Do not use an asynchronous MessageListener.

Instead use the normal synchronous receive method in your main thread in a loop. If you get your special message, you can acknowledge and break from the loop to close the session, and to terminate the program.

Другие советы

It is correct that you can't call connection.stop() or connection.close() from onMessage() according to JMS specification, but you can call connection.close() and connection.stop() from other thread, so in my case I just setup volatile variable from onMessage() when need to stop the connection, and check this variable in other thread where I can call connection.stop() and connection.close() without getting the exception or deadlock.

> From JMS 2.0 spec:

6.1.5. Pausing delivery of incoming messages If any message listeners are running when stop is invoked, stop must wait until all of them have returned before it may return. While these message listeners are completing, they must have the full services of the connection available to them. A message listener must not attempt to stop its own connection as this would lead to deadlock. The JMS provider must detect this and throw a javax.jms.IllegalStateException.

> From JMS 1.1:

4.3.4 Pausing Delivery of Incoming Messages If MessageListeners are running when stop is invoked, stop must wait until all of them have returned before it may return. While these MessageListeners are completing, they must have the full services of the connection available to them.
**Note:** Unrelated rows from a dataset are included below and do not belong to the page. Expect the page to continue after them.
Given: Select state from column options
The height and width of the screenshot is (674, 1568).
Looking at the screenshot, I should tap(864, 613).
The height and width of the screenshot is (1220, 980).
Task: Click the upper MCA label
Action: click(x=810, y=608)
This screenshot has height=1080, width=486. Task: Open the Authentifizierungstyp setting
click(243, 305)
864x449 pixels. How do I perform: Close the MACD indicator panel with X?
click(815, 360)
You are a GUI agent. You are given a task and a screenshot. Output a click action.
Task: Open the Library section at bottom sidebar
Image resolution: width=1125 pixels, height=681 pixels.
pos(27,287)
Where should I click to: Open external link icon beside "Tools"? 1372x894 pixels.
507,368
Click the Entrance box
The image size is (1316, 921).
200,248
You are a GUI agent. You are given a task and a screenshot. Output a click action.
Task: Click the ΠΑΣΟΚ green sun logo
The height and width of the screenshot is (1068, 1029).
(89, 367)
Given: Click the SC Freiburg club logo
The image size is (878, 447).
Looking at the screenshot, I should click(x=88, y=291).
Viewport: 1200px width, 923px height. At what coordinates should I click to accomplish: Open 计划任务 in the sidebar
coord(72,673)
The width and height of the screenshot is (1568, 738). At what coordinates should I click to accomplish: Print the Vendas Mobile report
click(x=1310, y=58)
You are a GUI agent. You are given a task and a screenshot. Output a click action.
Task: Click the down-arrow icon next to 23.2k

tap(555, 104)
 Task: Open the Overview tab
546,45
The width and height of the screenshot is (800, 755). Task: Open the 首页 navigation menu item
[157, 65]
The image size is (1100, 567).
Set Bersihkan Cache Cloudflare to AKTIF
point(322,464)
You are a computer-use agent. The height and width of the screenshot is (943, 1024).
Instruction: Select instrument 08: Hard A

Read the documentation first. You may have another thread(s) accessing MessageConsumer and the thread that calls close() will block until the completion of other(s).

After a few hours trying to solve this, I think I found a way to stop an asynchronous message consumer (MessageListener). The solution involves using Java locks (synchronized statements, and wait/notify methods).

First, on your main thread you need to lock the message listener after starting your JMS connection and invoke the message listener “wait” method. On your message listener, you need to lock again the message listener and then invoke the “notify all” method.

  // Main thread ...
  public static void main(String[] args) {
    // ...
    try {
      Connection jmsConn;
      MessageConsumer msgConsumer;
      MessageListener msgListener;
      // ...
      msgConsumer.setMessageListener(msgListener);
      // ...
      synchronized (msgListener) {
        jmsConn.start();
        msgListener.wait();
      }
      jmsConn.stop();
      //...
    } catch (Exception e) {
      // ...
    }
  }


  // MessageListener onMessage...
  public void onMessage(Message jmsMsg) {
    try {
      // ...
      synchronized (this) {
        this.notifyAll();
      }
    } catch (Exception e) {
      // ...
    }
  }

Miguel Abraham

This may be a little old, but as I had the same issue and came across it then I thought I would post my findings to help others.

I had the same issues as the question, I had created a JMS receiver class which set an async listener;

TopicSubscriber receiver = myTopicSession.createSubscriber(myTopic);  
JmsMessageListener listener = new JmsMessageListener();
receiver.setMessageListener(listener);

And then I could not terminate the listener in a nice way.

I found the solution was to actually close the connection to my topic. And that this would terminate the listener thread as well.

myTopicConnection.close();

It meant that in my main thread I had to keep a link to the JMS receiver class I had created and then call a close() method to shut it down.